INFORMATION SUPPLIED:
<<<<

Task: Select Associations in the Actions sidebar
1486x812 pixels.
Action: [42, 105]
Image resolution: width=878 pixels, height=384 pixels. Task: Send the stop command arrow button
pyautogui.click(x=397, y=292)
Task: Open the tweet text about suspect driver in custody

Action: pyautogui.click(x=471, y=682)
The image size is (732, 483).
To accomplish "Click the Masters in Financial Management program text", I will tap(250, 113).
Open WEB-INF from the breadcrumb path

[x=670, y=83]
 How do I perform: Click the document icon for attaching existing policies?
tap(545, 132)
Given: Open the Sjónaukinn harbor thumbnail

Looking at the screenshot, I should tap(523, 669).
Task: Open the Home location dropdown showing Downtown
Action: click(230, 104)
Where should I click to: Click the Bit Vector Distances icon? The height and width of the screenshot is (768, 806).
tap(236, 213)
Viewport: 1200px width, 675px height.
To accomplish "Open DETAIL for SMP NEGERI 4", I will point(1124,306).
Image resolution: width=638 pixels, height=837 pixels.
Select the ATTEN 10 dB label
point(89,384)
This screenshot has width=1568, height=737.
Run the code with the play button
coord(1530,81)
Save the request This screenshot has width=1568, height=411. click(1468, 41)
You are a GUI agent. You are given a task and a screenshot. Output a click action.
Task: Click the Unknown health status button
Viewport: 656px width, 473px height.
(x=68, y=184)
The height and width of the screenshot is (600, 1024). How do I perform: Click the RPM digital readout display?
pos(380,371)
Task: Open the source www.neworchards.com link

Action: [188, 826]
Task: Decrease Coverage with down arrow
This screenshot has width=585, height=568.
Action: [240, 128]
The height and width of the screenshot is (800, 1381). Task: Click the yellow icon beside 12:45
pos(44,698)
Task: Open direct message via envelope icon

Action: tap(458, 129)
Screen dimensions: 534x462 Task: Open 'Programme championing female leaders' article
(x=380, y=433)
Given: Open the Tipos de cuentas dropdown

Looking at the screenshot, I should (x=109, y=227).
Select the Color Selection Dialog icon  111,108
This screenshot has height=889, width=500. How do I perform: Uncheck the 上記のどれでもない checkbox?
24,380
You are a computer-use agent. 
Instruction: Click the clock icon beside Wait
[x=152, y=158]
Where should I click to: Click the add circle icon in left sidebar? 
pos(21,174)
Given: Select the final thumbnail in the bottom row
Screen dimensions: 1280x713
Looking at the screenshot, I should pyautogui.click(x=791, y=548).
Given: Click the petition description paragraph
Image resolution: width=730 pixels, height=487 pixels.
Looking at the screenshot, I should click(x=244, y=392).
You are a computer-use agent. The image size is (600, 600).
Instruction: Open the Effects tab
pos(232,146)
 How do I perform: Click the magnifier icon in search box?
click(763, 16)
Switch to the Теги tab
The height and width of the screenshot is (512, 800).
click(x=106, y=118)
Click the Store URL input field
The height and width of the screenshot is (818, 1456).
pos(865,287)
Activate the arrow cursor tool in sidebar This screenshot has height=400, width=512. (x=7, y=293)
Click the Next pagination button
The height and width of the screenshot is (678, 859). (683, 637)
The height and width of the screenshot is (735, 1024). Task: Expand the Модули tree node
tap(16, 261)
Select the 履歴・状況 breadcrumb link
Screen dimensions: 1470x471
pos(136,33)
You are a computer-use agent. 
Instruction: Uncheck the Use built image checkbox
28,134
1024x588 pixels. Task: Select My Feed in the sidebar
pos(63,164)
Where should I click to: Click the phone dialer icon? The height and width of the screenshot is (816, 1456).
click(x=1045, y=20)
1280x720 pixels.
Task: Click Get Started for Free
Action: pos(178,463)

>>>>

ACTIVITY:
Output each line of the material above with no deviation.

ANSWER SECTION:
Task: Select Associations in the Actions sidebar
1486x812 pixels.
Action: [42, 105]
Image resolution: width=878 pixels, height=384 pixels. Task: Send the stop command arrow button
pyautogui.click(x=397, y=292)
Task: Open the tweet text about suspect driver in custody

Action: pyautogui.click(x=471, y=682)
The image size is (732, 483).
To accomplish "Click the Masters in Financial Management program text", I will tap(250, 113).
Open WEB-INF from the breadcrumb path

[x=670, y=83]
 How do I perform: Click the document icon for attaching existing policies?
tap(545, 132)
Given: Open the Sjónaukinn harbor thumbnail

Looking at the screenshot, I should tap(523, 669).
Task: Open the Home location dropdown showing Downtown
Action: click(230, 104)
Where should I click to: Click the Bit Vector Distances icon? The height and width of the screenshot is (768, 806).
tap(236, 213)
Viewport: 1200px width, 675px height.
To accomplish "Open DETAIL for SMP NEGERI 4", I will point(1124,306).
Image resolution: width=638 pixels, height=837 pixels.
Select the ATTEN 10 dB label
point(89,384)
This screenshot has width=1568, height=737.
Run the code with the play button
coord(1530,81)
Save the request This screenshot has width=1568, height=411. click(1468, 41)
You are a GUI agent. You are given a task and a screenshot. Output a click action.
Task: Click the Unknown health status button
Viewport: 656px width, 473px height.
(x=68, y=184)
The height and width of the screenshot is (600, 1024). How do I perform: Click the RPM digital readout display?
pos(380,371)
Task: Open the source www.neworchards.com link

Action: [188, 826]
Task: Decrease Coverage with down arrow
This screenshot has width=585, height=568.
Action: [240, 128]
The height and width of the screenshot is (800, 1381). Task: Click the yellow icon beside 12:45
pos(44,698)
Task: Open direct message via envelope icon

Action: tap(458, 129)
Screen dimensions: 534x462 Task: Open 'Programme championing female leaders' article
(x=380, y=433)
Given: Open the Tipos de cuentas dropdown

Looking at the screenshot, I should (x=109, y=227).
Select the Color Selection Dialog icon  111,108
This screenshot has height=889, width=500. How do I perform: Uncheck the 上記のどれでもない checkbox?
24,380
You are a computer-use agent. 
Instruction: Click the clock icon beside Wait
[x=152, y=158]
Where should I click to: Click the add circle icon in left sidebar? 
pos(21,174)
Given: Select the final thumbnail in the bottom row
Screen dimensions: 1280x713
Looking at the screenshot, I should pyautogui.click(x=791, y=548).
Given: Click the petition description paragraph
Image resolution: width=730 pixels, height=487 pixels.
Looking at the screenshot, I should click(x=244, y=392).
You are a computer-use agent. The image size is (600, 600).
Instruction: Open the Effects tab
pos(232,146)
 How do I perform: Click the magnifier icon in search box?
click(763, 16)
Switch to the Теги tab
The height and width of the screenshot is (512, 800).
click(x=106, y=118)
Click the Store URL input field
The height and width of the screenshot is (818, 1456).
pos(865,287)
Activate the arrow cursor tool in sidebar This screenshot has height=400, width=512. (x=7, y=293)
Click the Next pagination button
The height and width of the screenshot is (678, 859). (683, 637)
The height and width of the screenshot is (735, 1024). Task: Expand the Модули tree node
tap(16, 261)
Select the 履歴・状況 breadcrumb link
Screen dimensions: 1470x471
pos(136,33)
You are a computer-use agent. 
Instruction: Uncheck the Use built image checkbox
28,134
1024x588 pixels. Task: Select My Feed in the sidebar
pos(63,164)
Where should I click to: Click the phone dialer icon? The height and width of the screenshot is (816, 1456).
click(x=1045, y=20)
1280x720 pixels.
Task: Click Get Started for Free
Action: pos(178,463)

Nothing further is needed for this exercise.